Everyone knows that the United States is in a terrible business slump, and there's no shortage of opinions about how to get out of it. But there hasn't been much in the way of notable improvement. So our organizations — Gallup and Operation HOPE — have been looking deeply into the science of human nature to find an answer and a solution.
There is an enormous amount of economic startup energy in our kids, enough for America to re-win the world's markets.
But before getting to the science, some salient facts: In the U.S., there are 6 million small businesses, about 100,000 mid-sized companies, and only 1,000 really large enterprises. In total, they generate right around 100 million real full-time jobs and just over $15 trillion in sales and production. The problem is, this huge economic engine is stalled.

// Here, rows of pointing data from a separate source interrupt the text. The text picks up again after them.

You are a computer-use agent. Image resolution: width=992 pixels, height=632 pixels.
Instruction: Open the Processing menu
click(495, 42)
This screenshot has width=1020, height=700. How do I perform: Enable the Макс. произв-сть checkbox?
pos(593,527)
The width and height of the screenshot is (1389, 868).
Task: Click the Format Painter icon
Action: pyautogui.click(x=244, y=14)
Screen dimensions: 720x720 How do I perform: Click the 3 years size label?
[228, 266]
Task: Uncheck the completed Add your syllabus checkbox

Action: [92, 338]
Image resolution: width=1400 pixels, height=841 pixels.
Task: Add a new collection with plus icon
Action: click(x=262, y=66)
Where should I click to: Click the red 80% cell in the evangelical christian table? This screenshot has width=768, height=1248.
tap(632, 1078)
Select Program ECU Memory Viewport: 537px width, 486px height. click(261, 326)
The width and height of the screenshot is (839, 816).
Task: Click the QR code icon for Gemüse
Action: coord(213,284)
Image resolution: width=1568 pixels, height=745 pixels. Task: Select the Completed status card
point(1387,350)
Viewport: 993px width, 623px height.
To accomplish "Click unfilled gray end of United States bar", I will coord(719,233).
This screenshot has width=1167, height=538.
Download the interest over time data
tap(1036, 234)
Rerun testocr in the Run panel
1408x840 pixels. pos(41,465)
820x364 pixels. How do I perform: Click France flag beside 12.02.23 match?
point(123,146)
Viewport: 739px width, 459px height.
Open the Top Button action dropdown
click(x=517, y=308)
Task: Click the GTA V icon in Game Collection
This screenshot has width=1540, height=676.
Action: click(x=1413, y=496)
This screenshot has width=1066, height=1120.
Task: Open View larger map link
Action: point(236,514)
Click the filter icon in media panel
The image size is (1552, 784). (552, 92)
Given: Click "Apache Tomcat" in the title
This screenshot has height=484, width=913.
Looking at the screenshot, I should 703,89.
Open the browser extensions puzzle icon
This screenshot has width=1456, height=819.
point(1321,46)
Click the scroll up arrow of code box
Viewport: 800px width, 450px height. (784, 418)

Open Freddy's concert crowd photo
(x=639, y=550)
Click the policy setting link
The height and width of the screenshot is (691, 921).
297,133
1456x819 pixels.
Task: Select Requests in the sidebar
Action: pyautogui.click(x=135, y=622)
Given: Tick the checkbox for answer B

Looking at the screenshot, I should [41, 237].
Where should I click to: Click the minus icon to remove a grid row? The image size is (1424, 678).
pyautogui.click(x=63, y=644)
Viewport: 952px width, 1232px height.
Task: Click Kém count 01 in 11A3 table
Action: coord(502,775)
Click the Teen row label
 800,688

There are two reasons for this, in our view. One, business leaders aren't in a "growth" state of mind. No matter the size of the company, they have lost their will to "dream it, build it," as our friend, ad man Roy Spence, put it. Second, the country is seriously short on startup companies. We need a minimum of 2 million startups per year to keep our economy and jobs pumping, but we're running at roughly 400,000 a year. Nothing fixes America's economic problems unless the number of startups soars to new heights.
Despite what you hear incessantly during this election season, we cannot buy, tax, nor legislate our way to a sudden world-changing boom of startups. But we can mentor and intern our way to one. The future success of America's economy relies on its youth, because the spirit of free enterprise — the same spirit that builds companies, creates jobs, and boosts economies — is just waiting to be tapped among young people.
Kids, entrepreneurship, and the economy
But do you know if kids are financially literate enough to understand or care about business? Do you know how many want to be entrepreneurs? Do you know how many kids even know what that word means? Probably not — the connection between kids, entrepreneurship, and the economy is a very new idea. New, but crucial — so we measured it.
We call the program the Gallup-HOPE Index. The results give political, business, and educational leaders the numbers they need to make informed decisions. The results make it starkly clear that the relationship of kids' financial literacy to their sense of hope, overall wellbeing, and engagement in their schools and communities has a big impact on everyone.
We polled 70,000 kids in fifth through 12th grade and found that students who are engaged, who are on the thriving end of the wellbeing scale, and who are hopeful are approximately four times more likely to qualify as financially literate than disengaged, suffering, or discouraged students.
So you can make the argument that thriving, engaged, hopeful kids are the best bet for future startups. They're the ones who are capable of fostering the entrepreneurial spirit in America's future economy — and we're capable of measuring it today.
And the prospects are very good. There are more than 50 million kids in grades K-12 in the U.S. and 30 million kids in middle and high school. A Gallup study showed that 77% of students in grades five through 12 said that they want to be their own boss, and 45% plan to start their own business. When we asked the same group if they believed they would "invent something that changes the world," 42% said "yes."